By LaWanda Johnson
Special to the NNPA from the Washington Afro American
A woman increased her pace as she reached the exit of the Costco store in Fredericksburg, Va.
She glanced briefly in the direction of the Michaels craft store a few hundred feet away, the scene of one of the sniper shootings that left a woman wounded.
At a slight jog, she pushed her cart while glancing left and right. Her keys already in hand, she had the device that allowed her to unlock her doors in mid-stride. As she threw open the side door of her blue minivan, she tossed in her groceries, slammed the door quickly and ran around to the drivers side. She stopped just once, peering into the darkness. In a flash, she was in her car, pulling away, heading home safely to her family.
This is what life in the metropolitan area has been transformed into since the first five sniper attacks on Oct. 3 in suburban Montgomery County, Md.
Sixty miles away, on Marlboro Pike in Capital Heights, Md., people walked around and laughed, trying to live their lives. Two men stood outside a liquor store drinking the contents of bottles in their paper bags. Three women crossed the street, heading to a carry-out restaurant that promised Good Home Cookin. An Asian man sat outside a nail salon with his legs crossed, smoking a cigar and reading a newspaper. Three men stood outside the Shoppers Food Warehouse store impatiently waiting for customers to drive home in exchange for a few dollars. These residents have continued their routines, in spite of the unprecedented attacks on area residents which, at press time, had left 11 people shot since Oct. 2; nine have died.
Earline Bellinger, 47, came out of a corner store with a Pepsi, candy and cigarettes. She always finds some reason to go to the store just for the walk or out of habit. The sniper has not changed her routine.

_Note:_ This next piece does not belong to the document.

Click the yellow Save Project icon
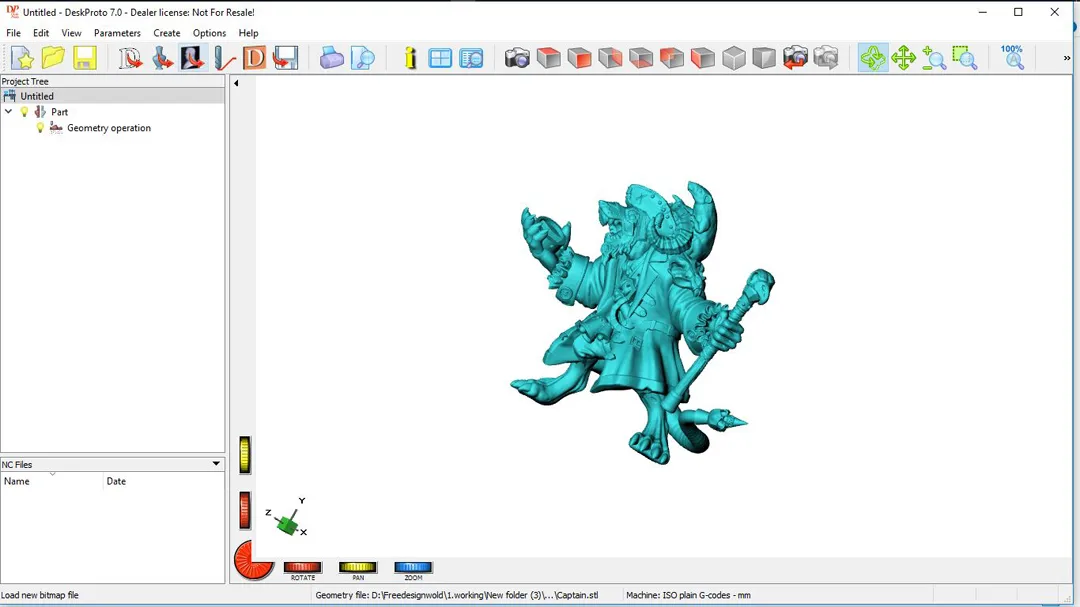Viewport: 1080px width, 607px height. point(84,58)
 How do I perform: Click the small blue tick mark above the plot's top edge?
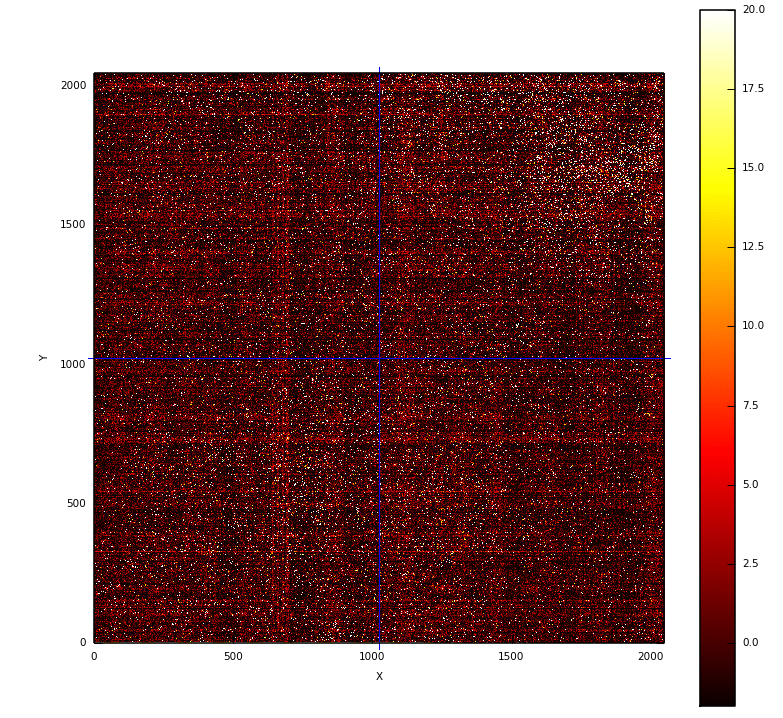(x=379, y=69)
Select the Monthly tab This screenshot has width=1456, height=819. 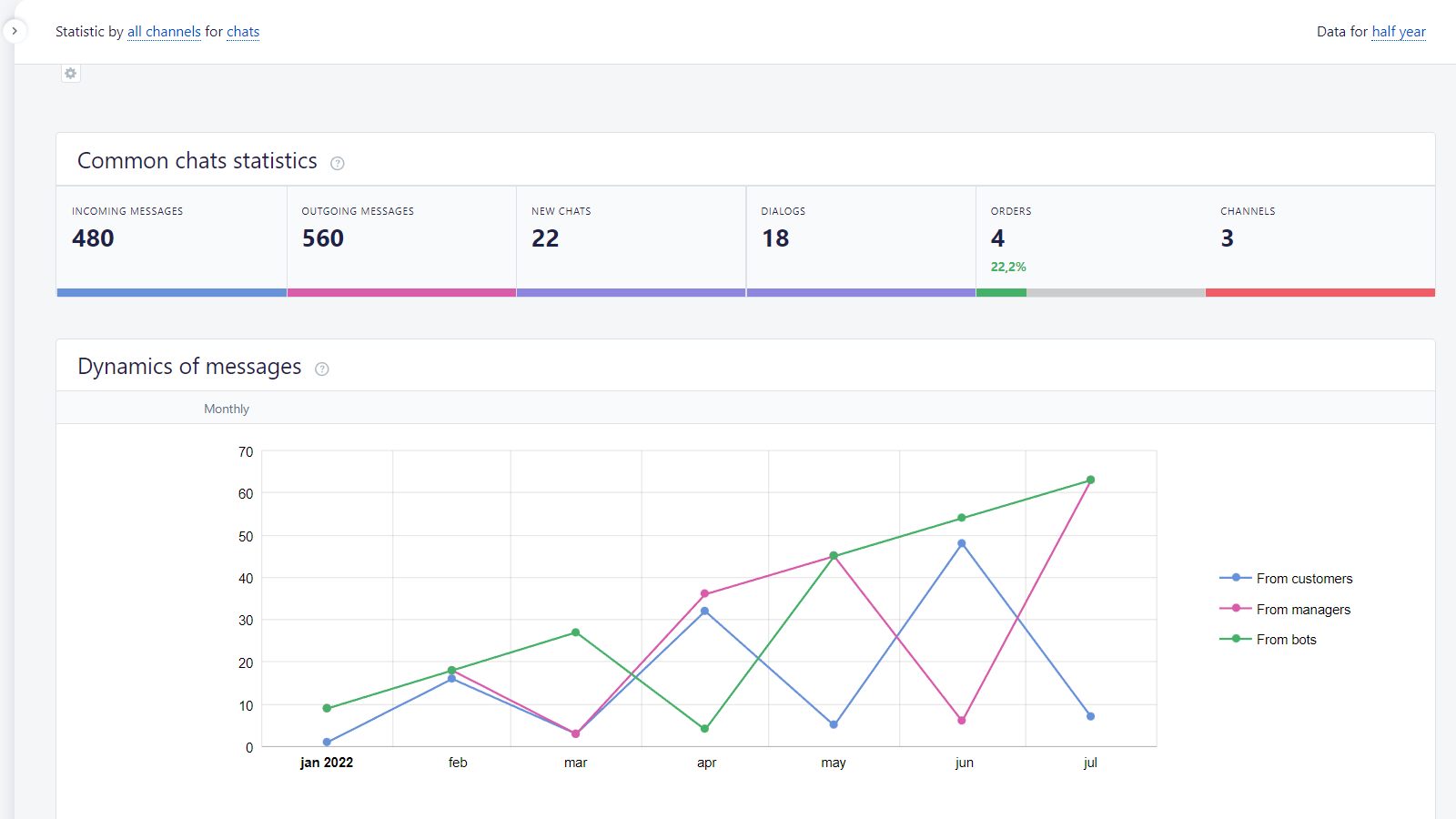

When its your time to go, its your time to go, she said, smiling. Besides, he is not going to come in this area. If he comes over here and shoots, he wont get any publicity.
Bellinger, a Prince Georges resident for several years, said she grew up on the unforgiving streets of southeast Washington.
I watched my sons friends get murdered. Sometimes two a week, said Bellinger. They were never in the newspaper or on the news.
An elderly gentleman, who usually sits with his friends in front of the corner store on Southern Avenue playing Keno, sat alone this day, his friends opting to stay home. He, however, is defiant. Nearly silenced by a debilitating stroke, she shook his head, smiled and garbled out, Shoot no, I aint afraid.
Shirley Smith, 46, walked across the store parking lot to the Metro stop. She catches the bus to work at a daycare facility on Walker Mill Road.
Im scared to death, said Smith. But I dont have a choice. I have to live. When I step out the door, thats the first thing I think about.
Smith said she walks her daughter to the bus stop every morning and remembers how much fun that was last year in spite of the crack house they had to pass each day.
I can fight of a crack head, said Smith. But the sniper? You just dont see him.